--- TASK INSTRUCTIONS ---
Nothing but the lines from the one with "Instruction: Click highlighted" through the end of the material should be retyped, word for word and without pictures.

━━━

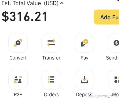
Task: Open the Convert coin-swap icon
Action: [x=18, y=43]
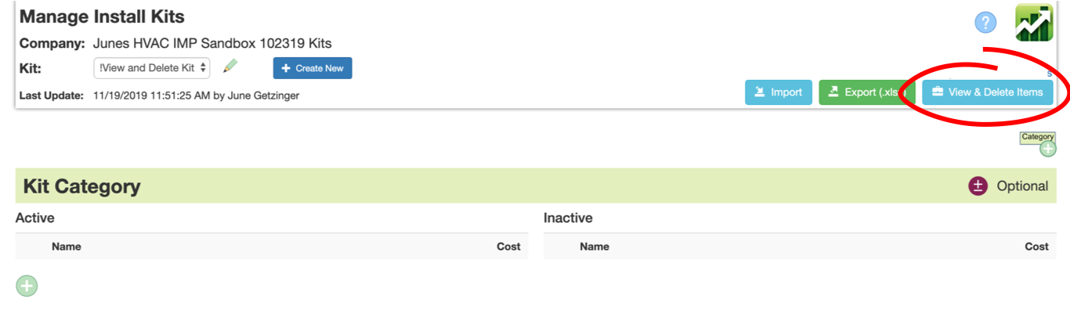The height and width of the screenshot is (321, 1070).
Task: Add a new category with green plus
Action: (1047, 149)
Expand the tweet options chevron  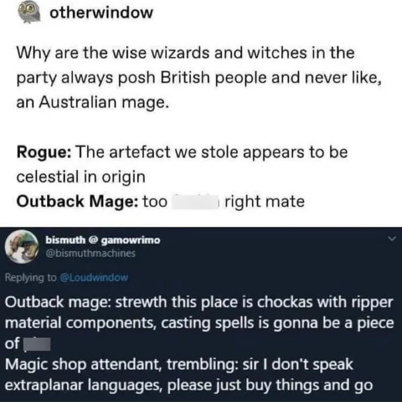392,239
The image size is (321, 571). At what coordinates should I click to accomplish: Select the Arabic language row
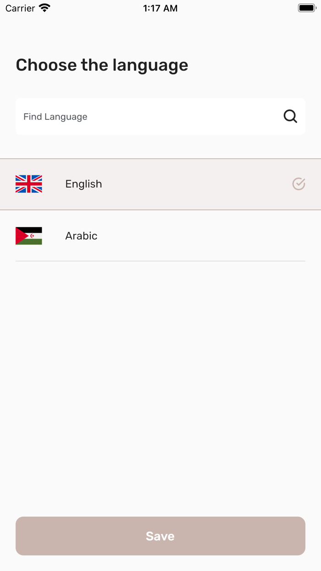[183, 236]
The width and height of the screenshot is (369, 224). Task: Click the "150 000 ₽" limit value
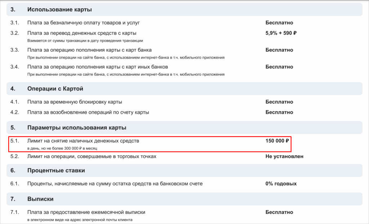[x=277, y=141]
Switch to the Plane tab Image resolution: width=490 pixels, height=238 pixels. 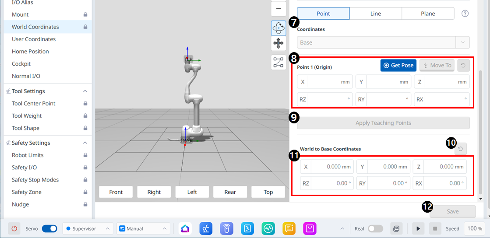click(x=428, y=14)
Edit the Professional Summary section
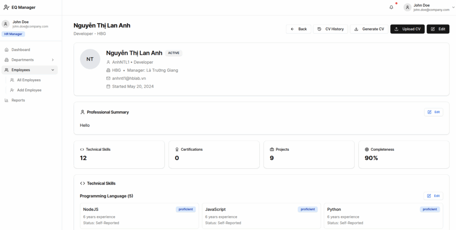This screenshot has width=456, height=230. pos(433,112)
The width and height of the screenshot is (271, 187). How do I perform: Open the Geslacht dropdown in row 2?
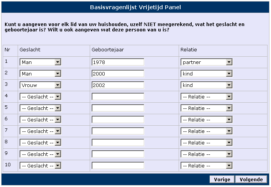tap(40, 74)
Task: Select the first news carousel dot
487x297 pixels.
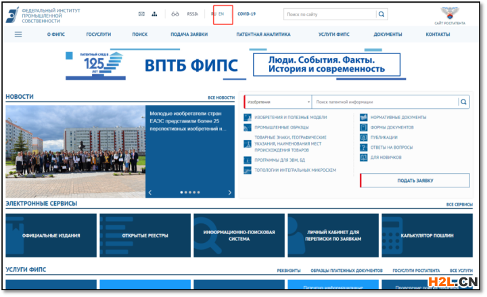Action: 181,192
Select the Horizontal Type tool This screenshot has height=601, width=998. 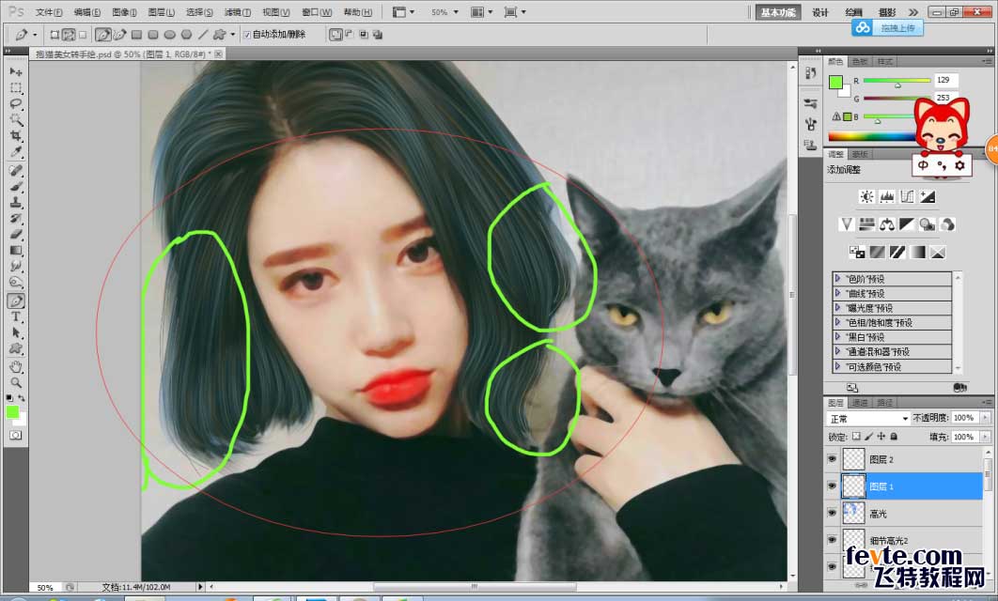(15, 316)
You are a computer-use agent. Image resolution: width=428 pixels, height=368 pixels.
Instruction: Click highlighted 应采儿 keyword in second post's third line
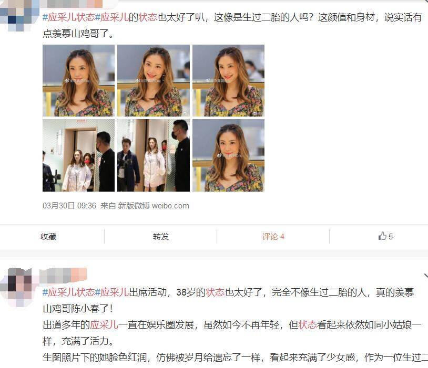point(104,324)
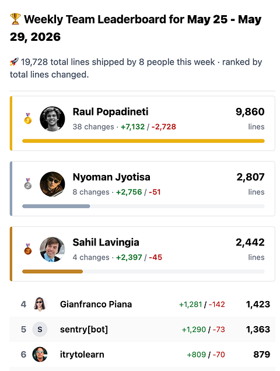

━━━

--- ANSWER SECTION ---
Instruction: Click highlighted 应采儿 keyword in second post's third line
point(104,324)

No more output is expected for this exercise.